RHAS 20 demonstrated both construct and discriminative validity and appears to be feasible. It is argued that many of the skills RHAS measures can also be applied to hysterectomies performed either laparoscopically or abdominally, as the basic steps in the procedure are identical. The study’s intent is to facilitate surgical training by tracking progress over time and to give immediate and constructive feedback to trainees.
The procedure-specific rating tool CAT-LSH was superior in terms of discriminative validity compared to the validated tool Global Operative Assessment of Laparoscopic Skills (GOALS) 22 used for laparoscopy. Goderstad et al. asserted that this is the case because CAT-LSH is more detailed for each step of the procedure compared to GOALS, a finding supported by Frederick. 20 The study, which uncovered another challenge when assessment is done by non-blinded observers, showed that the operating assistant gave a higher total score than the blinded reviewer, both in terms of GOALS and CAT-LSH in all three groups. A reasonable explanation is a cognitive bias, e.g. confirmation bias or stereotype bias.

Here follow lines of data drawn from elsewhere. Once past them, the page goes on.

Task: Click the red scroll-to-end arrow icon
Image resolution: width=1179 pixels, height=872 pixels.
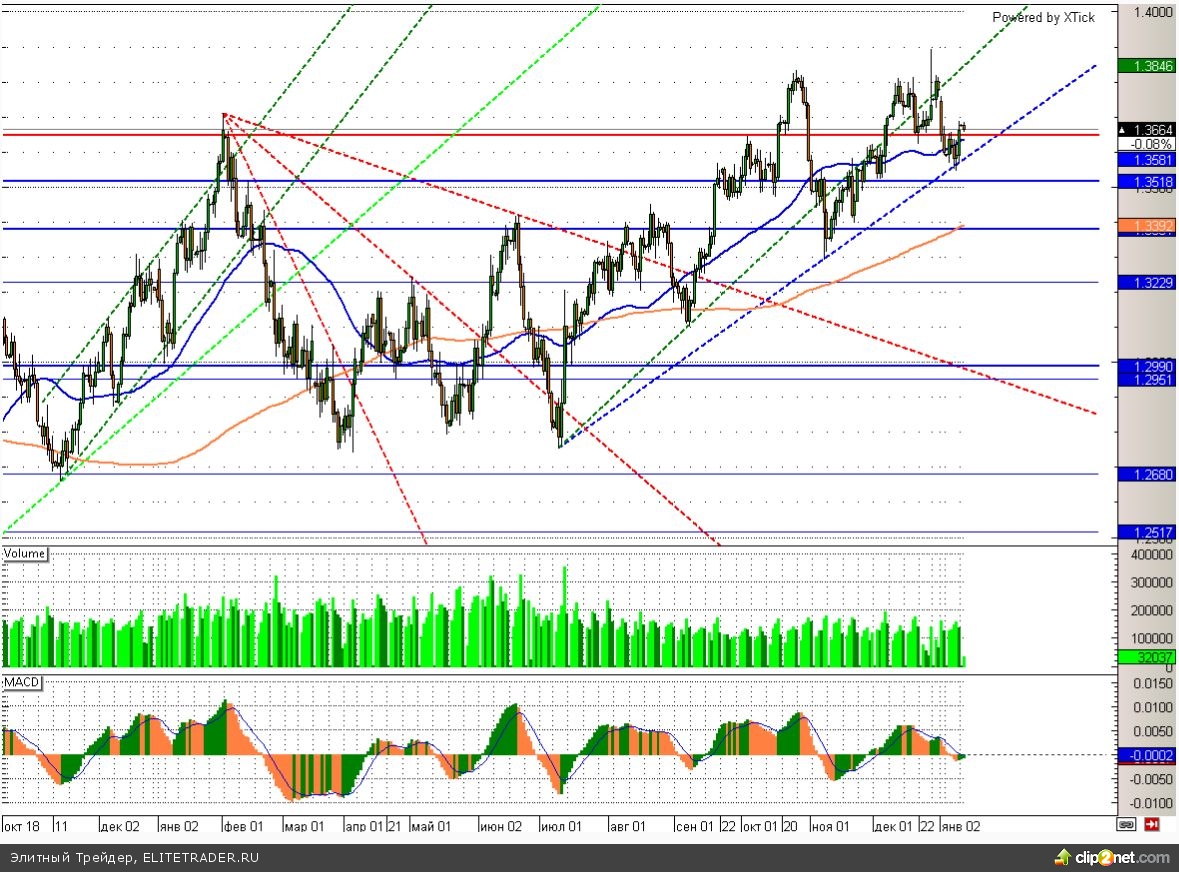Action: (1152, 825)
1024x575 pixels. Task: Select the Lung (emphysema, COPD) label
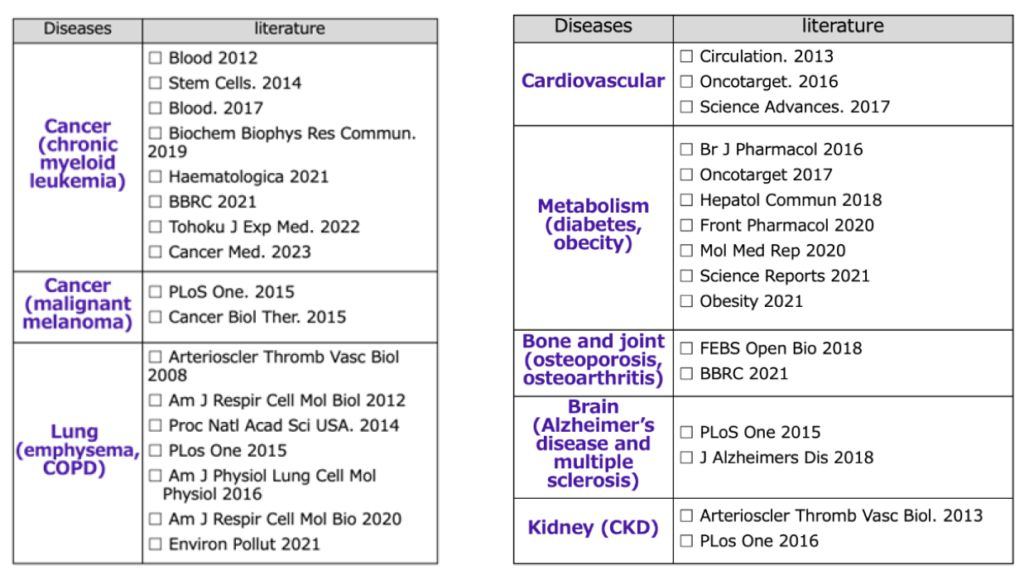(x=76, y=450)
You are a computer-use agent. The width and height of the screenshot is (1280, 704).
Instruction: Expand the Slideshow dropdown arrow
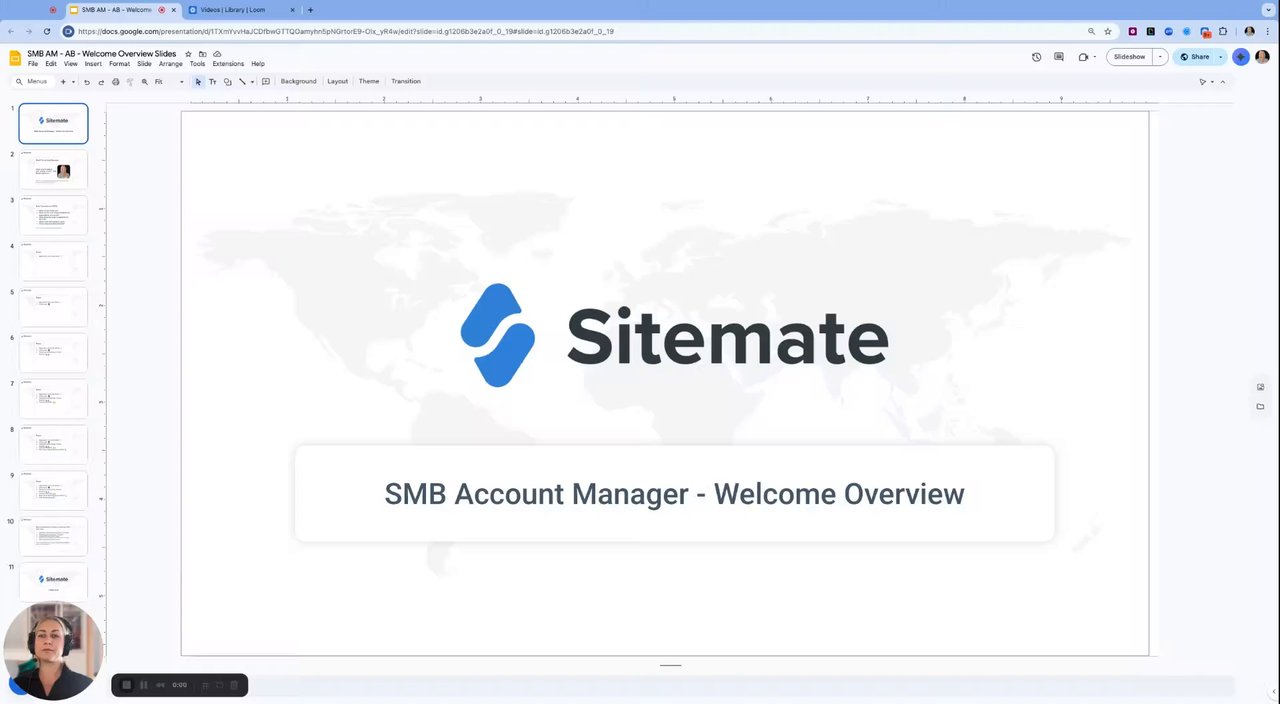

Even though GOALS 22 is used as a comparison in the CAT-LSH study 21, the general rating scale has never been tested and validated in a gynaecologic surgical setting. Interestingly, that is also the case for the most widely used global assessment scale, OSATS. A comprehensive study by Hatala et al.13 thoroughly analysed the validity evidence for OSATS in a simulating setting, but the global rating scale must still be validated in a real-life clinical operating room in gynaecologic surgery.
Husslein et al. examined GERT 24, which was able to significantly discriminate between low and high performers by analysing errors. The study also identified procedures more prone to technical errors, which is important knowledge when determining the focus of a procedure-specific assessment tool and how detailed each procedural step should be evaluated. The study is limited by a small sample size and the fact that the videos were retained from a previous study.